P1.27: Flexible Storage of Astronomical Data in the ALMA Archive

Holger Meuss, Andreas Wicenec, Simon Farrow

The requirements for the archiving of ALMA observation data are challenging: Not only are the expected rates of observation and monitor data extremely high (0.5 TeraByte/day), there is also the need to archive metadata about projects, proposals, observations, scheduling blocks, etc. in a flexible way that allows for changes in the structure of these data over the years.

The ALMA archive is divided conceptually into three parts: (1) The BulkStore for the very observation data, (2) the MonitorStore for monitor data collected by all instruments, and (3) the XMLStore for metadata about observation and monitor data. The entities in the three distinct stores are highly interrelated.

We will give an overview over the architecture of the ALMA archive with a special focus on XML storage. XML (eXtended Markup Language) was choosen not only as format for communicating data in the ALMA computing infrastructure, but also for archiving data, since it provides the required flexibility needed by the ALMA archive: XML is designed to represent semistructured data, i.e. data whose structure is irregular, changing over time or even unknown. This makes it the format of choice for software that has to work over many years, when changes in the underlying data structures are unavoidable.

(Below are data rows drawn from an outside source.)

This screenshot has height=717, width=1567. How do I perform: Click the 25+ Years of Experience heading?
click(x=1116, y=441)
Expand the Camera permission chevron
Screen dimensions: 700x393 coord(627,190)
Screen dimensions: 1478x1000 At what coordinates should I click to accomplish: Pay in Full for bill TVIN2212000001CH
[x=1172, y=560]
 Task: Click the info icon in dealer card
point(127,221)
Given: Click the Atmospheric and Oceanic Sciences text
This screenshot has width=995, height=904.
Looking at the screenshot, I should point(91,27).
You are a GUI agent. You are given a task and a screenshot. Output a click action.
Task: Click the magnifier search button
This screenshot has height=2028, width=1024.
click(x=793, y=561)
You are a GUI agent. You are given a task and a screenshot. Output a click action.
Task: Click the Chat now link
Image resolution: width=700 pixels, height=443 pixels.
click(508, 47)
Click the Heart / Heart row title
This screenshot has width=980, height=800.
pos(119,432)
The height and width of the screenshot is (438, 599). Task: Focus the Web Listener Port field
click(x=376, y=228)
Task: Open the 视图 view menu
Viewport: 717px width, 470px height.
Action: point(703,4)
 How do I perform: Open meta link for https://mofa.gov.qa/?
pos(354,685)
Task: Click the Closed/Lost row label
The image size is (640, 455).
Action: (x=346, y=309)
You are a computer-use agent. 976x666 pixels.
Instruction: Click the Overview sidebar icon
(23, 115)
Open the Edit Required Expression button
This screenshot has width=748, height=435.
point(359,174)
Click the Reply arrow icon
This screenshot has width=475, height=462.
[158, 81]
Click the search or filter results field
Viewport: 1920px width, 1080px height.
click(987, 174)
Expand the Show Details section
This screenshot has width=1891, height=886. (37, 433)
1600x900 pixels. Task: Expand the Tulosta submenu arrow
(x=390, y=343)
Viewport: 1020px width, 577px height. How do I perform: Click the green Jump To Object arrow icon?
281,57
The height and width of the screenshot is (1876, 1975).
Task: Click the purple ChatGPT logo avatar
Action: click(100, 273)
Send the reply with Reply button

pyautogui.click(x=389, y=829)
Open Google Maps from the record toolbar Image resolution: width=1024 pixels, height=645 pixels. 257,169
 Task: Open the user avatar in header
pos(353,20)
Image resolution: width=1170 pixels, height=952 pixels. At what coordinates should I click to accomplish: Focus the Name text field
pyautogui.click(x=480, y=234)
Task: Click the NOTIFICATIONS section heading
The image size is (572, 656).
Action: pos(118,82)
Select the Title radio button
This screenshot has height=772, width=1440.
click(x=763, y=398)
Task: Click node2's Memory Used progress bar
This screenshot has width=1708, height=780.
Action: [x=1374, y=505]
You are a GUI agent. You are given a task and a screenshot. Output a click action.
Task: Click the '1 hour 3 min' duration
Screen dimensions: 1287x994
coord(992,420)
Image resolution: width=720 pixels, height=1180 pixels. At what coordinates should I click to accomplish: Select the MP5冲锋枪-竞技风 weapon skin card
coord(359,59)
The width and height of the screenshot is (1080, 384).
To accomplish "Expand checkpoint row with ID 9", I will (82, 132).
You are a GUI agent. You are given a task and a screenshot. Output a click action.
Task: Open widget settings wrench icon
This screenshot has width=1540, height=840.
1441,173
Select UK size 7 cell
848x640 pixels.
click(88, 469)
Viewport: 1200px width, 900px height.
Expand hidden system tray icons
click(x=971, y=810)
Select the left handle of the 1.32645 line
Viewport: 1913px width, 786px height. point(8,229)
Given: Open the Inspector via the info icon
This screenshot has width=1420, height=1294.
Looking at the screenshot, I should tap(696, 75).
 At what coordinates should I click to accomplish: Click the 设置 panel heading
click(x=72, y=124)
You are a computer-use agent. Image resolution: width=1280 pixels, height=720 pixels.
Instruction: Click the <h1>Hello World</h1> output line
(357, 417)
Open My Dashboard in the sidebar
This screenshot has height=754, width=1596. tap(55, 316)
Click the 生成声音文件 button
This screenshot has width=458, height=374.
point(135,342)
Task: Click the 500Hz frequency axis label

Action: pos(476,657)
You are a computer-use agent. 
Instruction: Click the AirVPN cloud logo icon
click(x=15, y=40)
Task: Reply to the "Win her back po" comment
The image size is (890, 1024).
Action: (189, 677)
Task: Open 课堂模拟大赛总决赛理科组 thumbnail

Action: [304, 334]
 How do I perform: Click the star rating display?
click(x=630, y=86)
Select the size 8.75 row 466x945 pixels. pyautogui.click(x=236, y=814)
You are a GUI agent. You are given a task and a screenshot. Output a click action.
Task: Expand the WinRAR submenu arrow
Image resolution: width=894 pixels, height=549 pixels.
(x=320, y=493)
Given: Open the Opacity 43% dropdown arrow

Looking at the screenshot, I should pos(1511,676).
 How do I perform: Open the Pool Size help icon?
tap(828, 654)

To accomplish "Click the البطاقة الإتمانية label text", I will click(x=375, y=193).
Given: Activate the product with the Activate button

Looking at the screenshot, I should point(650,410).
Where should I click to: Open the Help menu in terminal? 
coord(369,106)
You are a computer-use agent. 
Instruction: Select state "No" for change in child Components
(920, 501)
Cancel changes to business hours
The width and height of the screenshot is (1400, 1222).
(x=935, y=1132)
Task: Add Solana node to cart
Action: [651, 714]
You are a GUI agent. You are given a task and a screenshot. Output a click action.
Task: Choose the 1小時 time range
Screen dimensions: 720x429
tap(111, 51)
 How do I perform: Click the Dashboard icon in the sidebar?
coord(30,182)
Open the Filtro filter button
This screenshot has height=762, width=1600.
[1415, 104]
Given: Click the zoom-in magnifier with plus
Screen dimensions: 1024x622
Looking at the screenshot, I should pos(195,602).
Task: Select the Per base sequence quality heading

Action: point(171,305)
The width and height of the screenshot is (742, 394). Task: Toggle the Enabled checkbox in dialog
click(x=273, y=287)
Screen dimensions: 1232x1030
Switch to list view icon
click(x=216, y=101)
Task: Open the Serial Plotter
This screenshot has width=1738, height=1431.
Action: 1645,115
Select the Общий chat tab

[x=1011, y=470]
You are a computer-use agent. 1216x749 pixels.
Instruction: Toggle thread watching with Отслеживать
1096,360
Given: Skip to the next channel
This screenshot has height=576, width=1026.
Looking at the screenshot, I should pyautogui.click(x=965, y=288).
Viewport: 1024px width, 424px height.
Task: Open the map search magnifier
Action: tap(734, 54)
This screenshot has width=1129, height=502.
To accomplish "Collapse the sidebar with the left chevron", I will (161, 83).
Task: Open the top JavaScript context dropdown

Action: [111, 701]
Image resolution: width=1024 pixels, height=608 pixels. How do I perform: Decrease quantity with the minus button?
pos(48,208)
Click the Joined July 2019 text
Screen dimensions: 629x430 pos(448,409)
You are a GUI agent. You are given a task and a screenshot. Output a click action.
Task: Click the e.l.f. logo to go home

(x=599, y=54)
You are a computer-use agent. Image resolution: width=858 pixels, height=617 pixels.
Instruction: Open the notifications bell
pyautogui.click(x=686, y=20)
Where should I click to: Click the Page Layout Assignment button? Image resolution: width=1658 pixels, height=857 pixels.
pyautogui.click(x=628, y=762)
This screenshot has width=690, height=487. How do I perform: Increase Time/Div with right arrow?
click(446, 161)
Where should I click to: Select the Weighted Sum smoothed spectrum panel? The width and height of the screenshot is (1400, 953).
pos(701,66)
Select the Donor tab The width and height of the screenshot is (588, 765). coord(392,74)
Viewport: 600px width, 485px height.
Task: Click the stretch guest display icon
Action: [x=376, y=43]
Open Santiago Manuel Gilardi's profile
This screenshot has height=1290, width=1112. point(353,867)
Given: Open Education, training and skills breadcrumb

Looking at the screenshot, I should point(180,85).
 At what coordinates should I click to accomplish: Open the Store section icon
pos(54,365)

P1.28: Dynamic Scheduling in ALMA

Allen Farris, NRAO, Sohaila Roberts, NRAO

The scheduling subsystem of the ALMA software system is described. Since weather will play such an important role in science observations with ALMA, the telescope will operate primarily in a dynamic scheduling mode. Current environmental conditions together with the current state of the telescope itself will be used to algorithmically determine the best scheduling block to execute at any time. This technique implements a micro-scheduler; at each moment in time it answers the question: What is the best thing to do now? The fundamental concepts used to solve this problem are presented as well as the software architecture of this subsystem.

P1.29: ALMA On-Line Calibration Software

Robert Lucas, IRAM, Dominique Broguière, IRAM, Fanny Cosson, IRAM, Heiko Hafok, MPIfR, Juan R. Pardo, IEM

On-line calibration consists of calibration operations performed to maintain the ALMA observing system properly tuned to successfully execute the planned observations. Many of these calibrations are reduced on a short time scale so that the results are made available to the observing process in due time. Results are also used as input to hardware quality control and to dynamically schedule the observing projects, and for final data processing by the Science Pipeline. Among processing operations are the calibration of the atmospheric absorption, of phase radiometric correction, of pointing scans, of phase and amplitude reference measurements, ... We will describe the developments as planned and the options taken so far.